The behavior you describe above is IMO the only reasonable one, but
IMO we don't need the implementation details (tweaking page tables) in
order to achieve it.

> Is this a problem. I don't think so. Consider...
> __declspec(thread) k
> int foo() { return k; }
> We can easily write a template, C, and instantiate it "C<&k>" and
> have its behaviour vary per-thread, although the value of the
> template parameter is the same.
> With this TLS implementation, we can't expose TLS data to another
> thread except by copying it. The workaround is simply to store a
> pointer to the actual data or object.
> 2 If "&k" is a regular pointer and TLS is implemented by allocating
> separate blocks for each thread and storing the addresses in a
> register, then "&k" has a different value in each thread and is no
> longer a compile time constant so you can't write the template.

I disagree with your conclusion. As I've said elsewhere, &k can be a
compile-time constant in the same way that &X::k is a compile-time
constant. This is simple to accomplish from a conceptual POV, though
existing compilers may need some modification to support it.
Conceptually, the compile-time representation of addresses would have
to be something like this:

   struct address
        type t; // the type of object being pointed at
        bool thread_local; // whether it's thread-local
        unsigned logical_address;

logical addresses would be assigned for TLS entities in the same way
as other "globals." Typically physical addresses are not determined
until link-time.

> 3 If "&k" is a special pointer, then we can implement TLS either way,
> but we must define a conversion between special and regular pointers.
> For ordinary functions expecting "int*" the compiler simply invokes
> this conversion when passing the argument and no-one gets upset.
> However, for the template case, that conversion is a run-time
> operation so it clearly can't apply.

I don't know what you mean by "special pointer", and I don't see what
argument-passing has to do with it.
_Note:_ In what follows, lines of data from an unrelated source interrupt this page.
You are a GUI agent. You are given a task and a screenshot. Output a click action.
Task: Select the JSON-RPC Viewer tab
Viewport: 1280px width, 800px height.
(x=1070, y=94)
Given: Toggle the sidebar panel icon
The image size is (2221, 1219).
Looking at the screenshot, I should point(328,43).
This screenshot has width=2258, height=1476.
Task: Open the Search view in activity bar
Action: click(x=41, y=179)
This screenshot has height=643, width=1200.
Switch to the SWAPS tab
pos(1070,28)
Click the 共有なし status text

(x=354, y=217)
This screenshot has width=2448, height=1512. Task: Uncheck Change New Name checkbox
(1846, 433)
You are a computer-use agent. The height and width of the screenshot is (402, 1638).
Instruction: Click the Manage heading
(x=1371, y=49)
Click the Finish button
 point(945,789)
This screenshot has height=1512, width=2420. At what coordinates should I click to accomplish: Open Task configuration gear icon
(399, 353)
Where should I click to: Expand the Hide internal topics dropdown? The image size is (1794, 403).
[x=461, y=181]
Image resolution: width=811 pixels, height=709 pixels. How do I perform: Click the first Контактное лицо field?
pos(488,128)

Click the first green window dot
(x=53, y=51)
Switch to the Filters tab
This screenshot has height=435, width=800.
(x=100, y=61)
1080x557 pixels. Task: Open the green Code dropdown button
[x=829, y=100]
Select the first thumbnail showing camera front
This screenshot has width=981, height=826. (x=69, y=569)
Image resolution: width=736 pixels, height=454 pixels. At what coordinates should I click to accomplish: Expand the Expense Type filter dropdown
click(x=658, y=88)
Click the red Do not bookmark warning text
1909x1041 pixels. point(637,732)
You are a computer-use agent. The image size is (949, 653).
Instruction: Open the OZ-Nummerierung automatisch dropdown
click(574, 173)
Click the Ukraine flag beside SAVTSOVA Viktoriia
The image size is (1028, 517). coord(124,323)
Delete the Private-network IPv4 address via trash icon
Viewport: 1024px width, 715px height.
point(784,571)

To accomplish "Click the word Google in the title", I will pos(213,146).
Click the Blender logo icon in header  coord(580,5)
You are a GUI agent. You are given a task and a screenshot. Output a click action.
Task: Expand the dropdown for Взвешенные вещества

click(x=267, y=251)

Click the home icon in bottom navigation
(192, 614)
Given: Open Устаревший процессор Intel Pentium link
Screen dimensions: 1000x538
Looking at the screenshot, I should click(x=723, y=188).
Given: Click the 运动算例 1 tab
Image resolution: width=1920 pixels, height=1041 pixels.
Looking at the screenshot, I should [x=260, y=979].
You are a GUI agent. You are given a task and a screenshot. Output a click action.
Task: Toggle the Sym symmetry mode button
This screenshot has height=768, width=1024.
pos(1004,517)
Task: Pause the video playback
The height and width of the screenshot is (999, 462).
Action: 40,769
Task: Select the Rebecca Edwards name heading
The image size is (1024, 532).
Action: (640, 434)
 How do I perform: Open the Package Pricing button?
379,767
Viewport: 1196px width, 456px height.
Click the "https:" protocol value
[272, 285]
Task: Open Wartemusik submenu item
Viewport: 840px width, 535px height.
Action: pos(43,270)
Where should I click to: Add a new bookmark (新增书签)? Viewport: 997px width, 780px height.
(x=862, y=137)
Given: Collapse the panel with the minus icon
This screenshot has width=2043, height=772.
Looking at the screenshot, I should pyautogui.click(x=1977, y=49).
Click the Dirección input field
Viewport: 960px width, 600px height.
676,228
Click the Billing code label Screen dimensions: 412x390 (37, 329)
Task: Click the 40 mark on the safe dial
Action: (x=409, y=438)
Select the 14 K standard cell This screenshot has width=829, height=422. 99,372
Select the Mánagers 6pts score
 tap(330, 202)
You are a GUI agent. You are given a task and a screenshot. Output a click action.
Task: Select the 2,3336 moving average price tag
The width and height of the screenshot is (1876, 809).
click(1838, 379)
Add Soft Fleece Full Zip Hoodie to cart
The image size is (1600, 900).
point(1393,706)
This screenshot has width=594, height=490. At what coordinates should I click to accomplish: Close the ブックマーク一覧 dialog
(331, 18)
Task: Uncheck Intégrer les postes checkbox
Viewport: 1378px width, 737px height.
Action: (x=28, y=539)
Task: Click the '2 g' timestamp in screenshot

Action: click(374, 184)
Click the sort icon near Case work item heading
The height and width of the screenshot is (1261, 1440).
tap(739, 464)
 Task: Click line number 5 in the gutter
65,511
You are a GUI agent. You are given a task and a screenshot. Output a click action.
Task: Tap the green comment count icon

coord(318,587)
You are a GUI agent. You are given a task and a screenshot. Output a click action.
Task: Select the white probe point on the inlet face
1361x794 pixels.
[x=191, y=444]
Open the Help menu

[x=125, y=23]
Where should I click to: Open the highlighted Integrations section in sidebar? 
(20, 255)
It's simply a matter of what code
gets generated to retrieve &k at the compile-time/runtime boundary.
Having different ways to get the address is no different conceptually
from having near and far variables, or variables which are local or in
some other DLL.

> 3a If we allow C<&k>, then "&k" is the offset into the TLS table, the
> instantiated code includes the conversion, and C<&k> is the same
> type in every thread because the offset is the same. It is then
> possible to initialise static variables with the converted value
> of "&k" and the results depend on the thread that ran first. Again,
> we have the same "problem" passing a pointer to a function, so I'm
> not bothered by this.

I don't understand how this is different from the other options above.